Hundreds of institutions became beneficiaries. Some have repaid the money; some haven't. But banks had to practically beg the Treasury Department for permission to repay their TARP debt. And political connections played a role in the distribution of TARP funds from the start.
A University of Michigan study claims that banks in congressional districts where the representative sits on the finance committee were 26-percent more likely to get bailout funds. That figure is even higher if a bank's executive is on a Federal Reserve Bank board.
Such backdoor shenanigans in Congress are nothing new. Representatives exchange favors with the well-connected every day. Therefore, how can anyone believe that in taxing bonuses Rep. Welch has any interest at heart other than his own?
I'll win no popularity contest if I'm perceived as defending banks and their bonus packages. However, my goal isn't to exonerate or condemn banks. I'm here to defend the free market process.

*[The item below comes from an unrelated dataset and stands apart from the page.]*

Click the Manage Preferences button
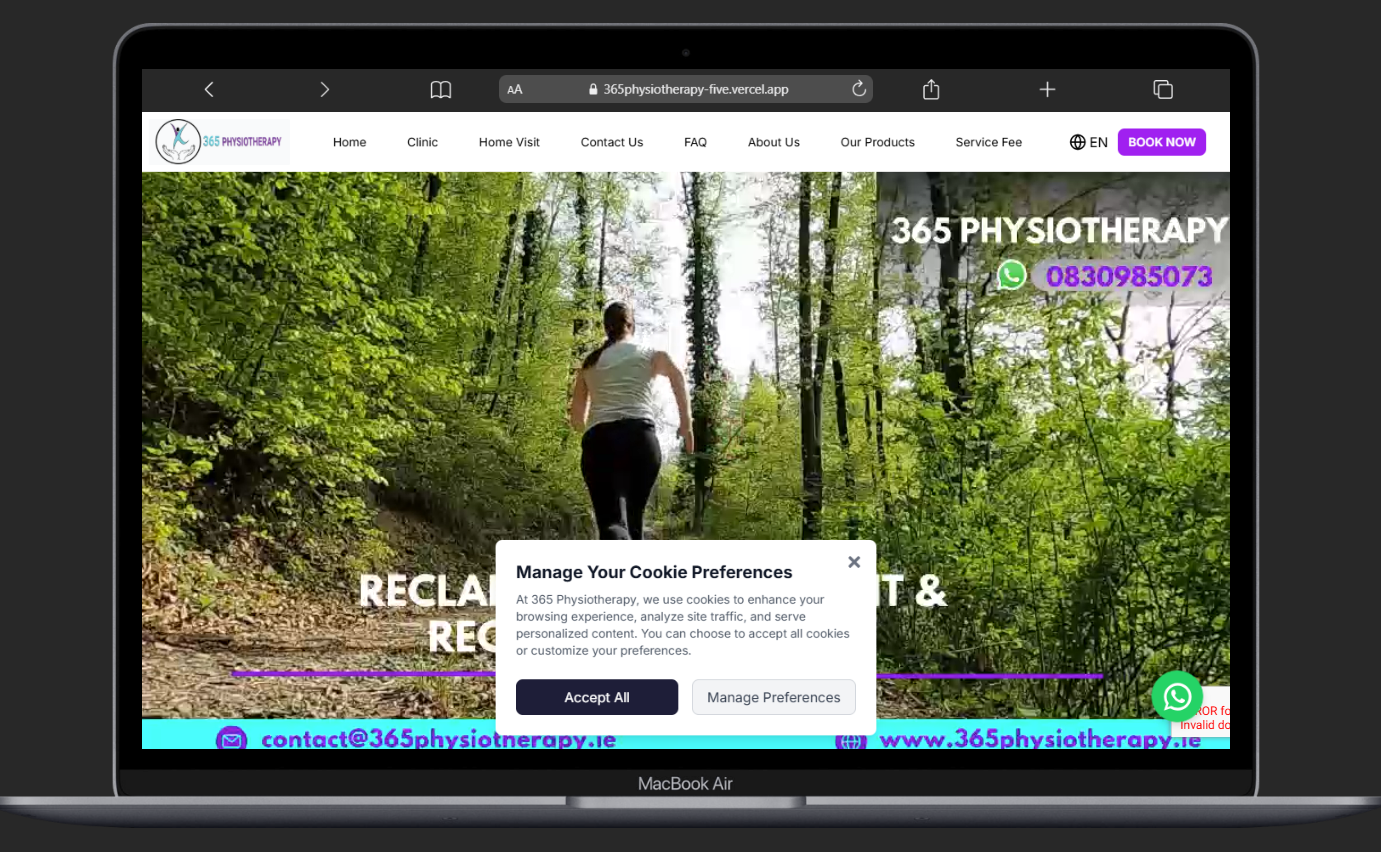The image size is (1381, 852). tap(773, 697)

There is a better method than congressional meddling for determining which financial executives deserve bonuses. There's also much to fear when Congress uses the tax code to control compensation.

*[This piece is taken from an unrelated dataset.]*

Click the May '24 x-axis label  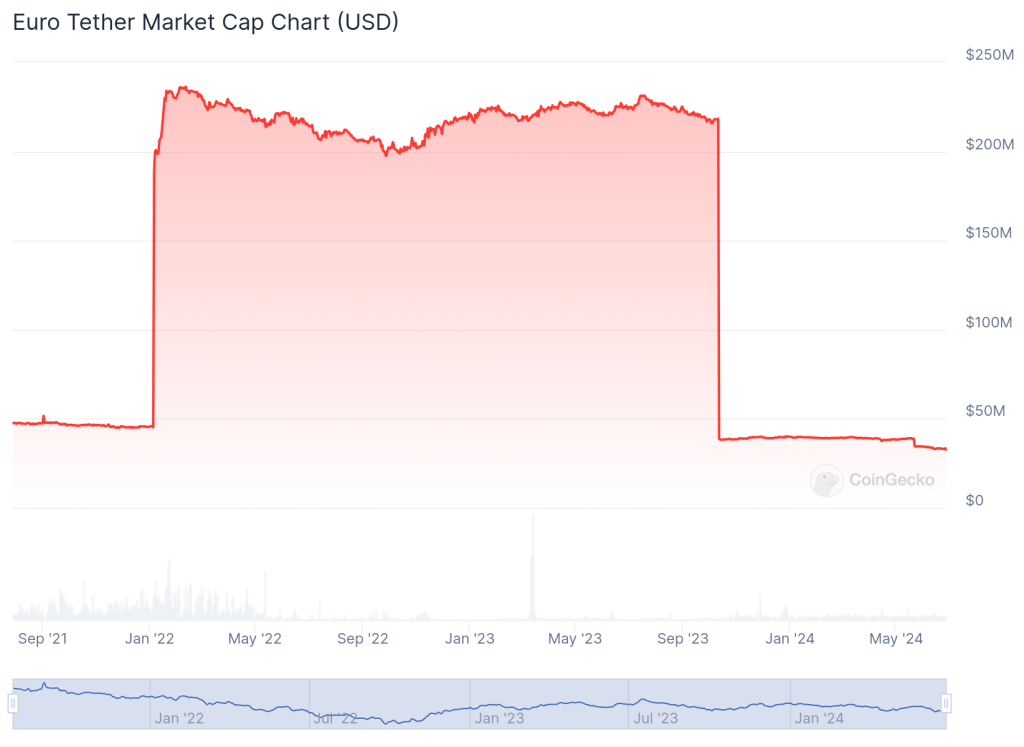pyautogui.click(x=896, y=638)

First, Rep. Welch only wants to tax “excessive” bonuses. Who is he, or the federal government as a whole, to decide what is and isn't excessive? Basically, “excessive” means beyond a necessary or proper limit, which is an arbitrary concept at best.
What may seem excessive in one circumstance can be quite routine in another. Once Congress seizes the right to determine appropriate compensation for bank executives it has established precedent to set “proper limits” on salaries for anyone. Who will be next? Barbers? Truck drivers? Play-by-play announcers? Should healthcare reform include wage controls in the medical field? Don't bet the farm that it won't.

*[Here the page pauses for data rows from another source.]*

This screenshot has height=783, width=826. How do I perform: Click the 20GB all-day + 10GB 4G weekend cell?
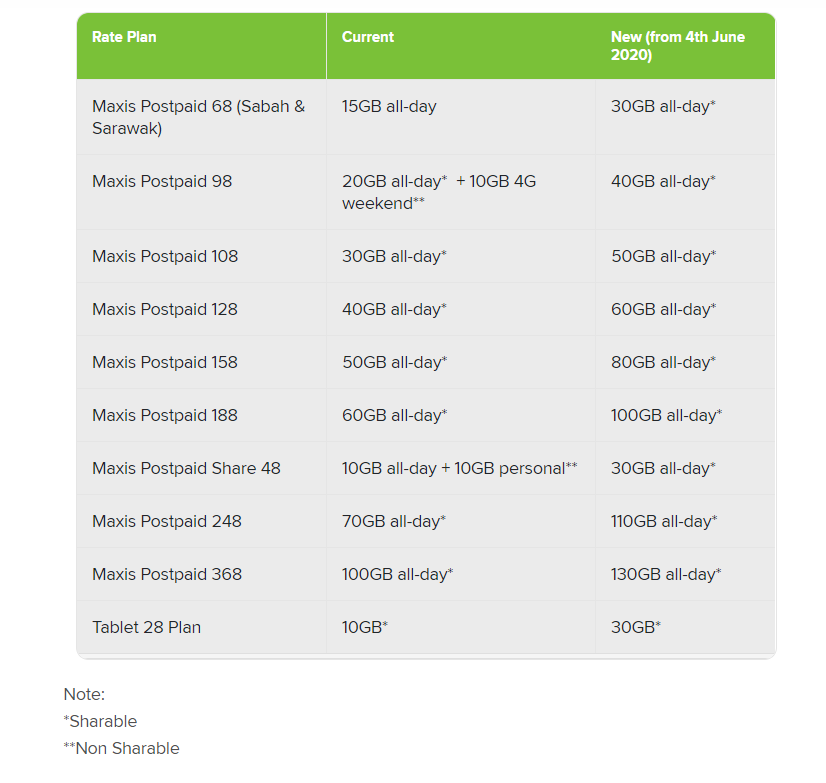tap(438, 192)
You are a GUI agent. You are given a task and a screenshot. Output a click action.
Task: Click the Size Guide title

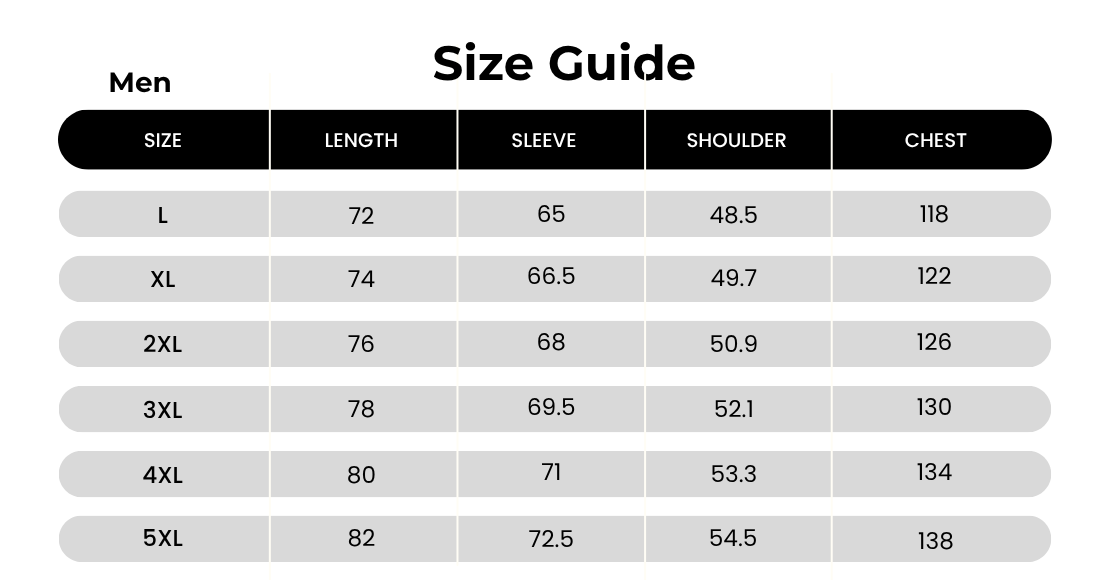point(563,63)
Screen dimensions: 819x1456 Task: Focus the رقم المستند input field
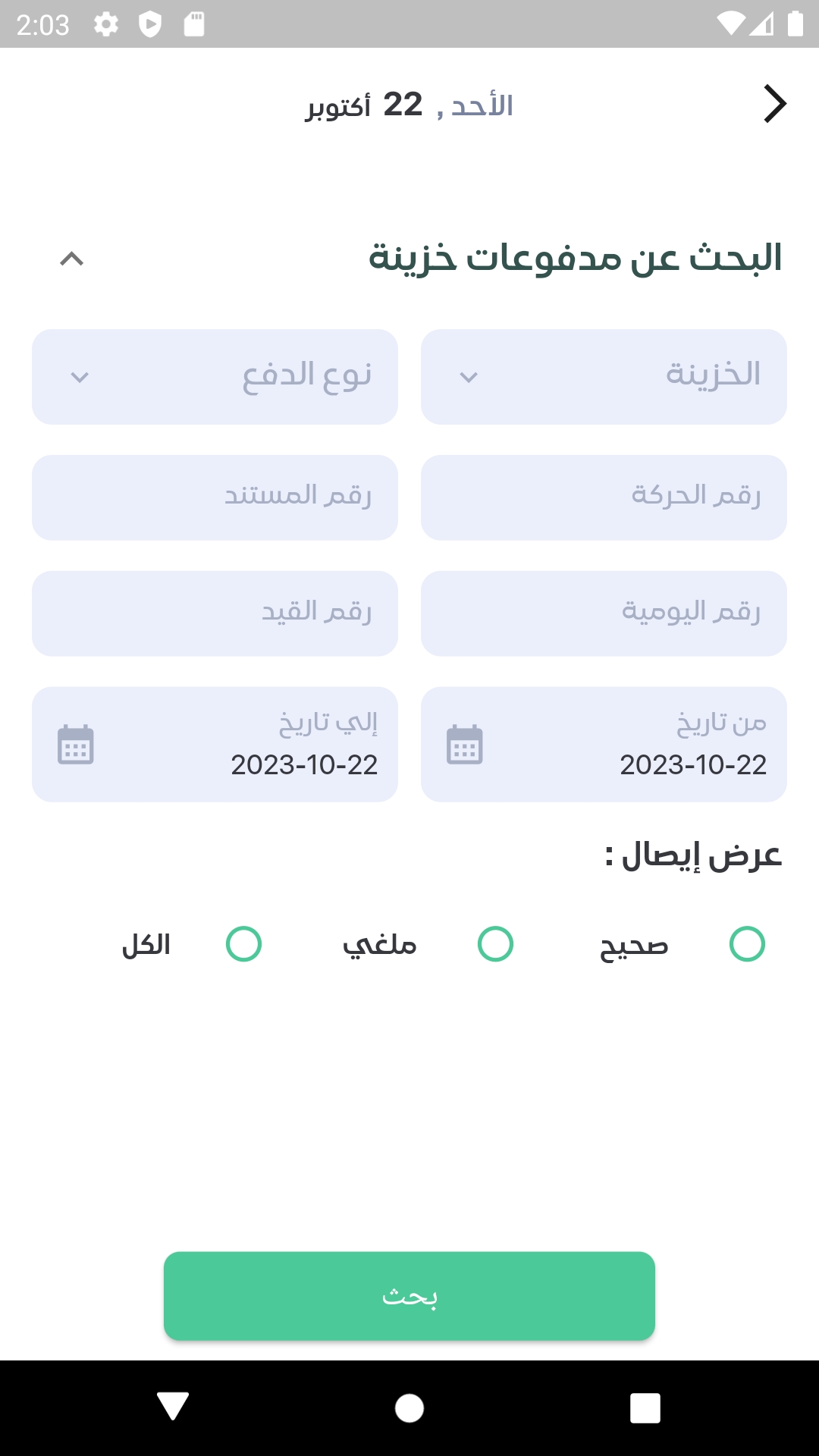coord(215,497)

Such authority in the hands of government isn't just dangerous to our liberty, it is fatal.
Does that mean I favor bonuses for bank execs? That depends. As stated, there is a better way to set wages. I prefer to see the free market, not pandering politicians who are seeking reelection, determine compensation.
If you're unhappy with the bonuses paid at your bank you can do business elsewhere. If you stay, then bonuses must not bother you that much. In addition, government bean-counters shouldn't force, cajole, or lure banks into nonsensical lending practices. Banks should operate on sound financial principles, not politically correct notions about social justice.
Good practice and due diligence are rewarded in the free market. Wise and prudent banks will prosper while depositors and investors will flee foolish institutions in droves. Government manipulation serves only to protect the irresponsible, defer risk and send the entire system tumbling like a house of cards.
Government's market interventions have proven destructive. Allowing government an inroad to wage controls promises a similar, or worse, result. If Congress can punish banking executives for their compensation the door is wide open to do likewise to everyone.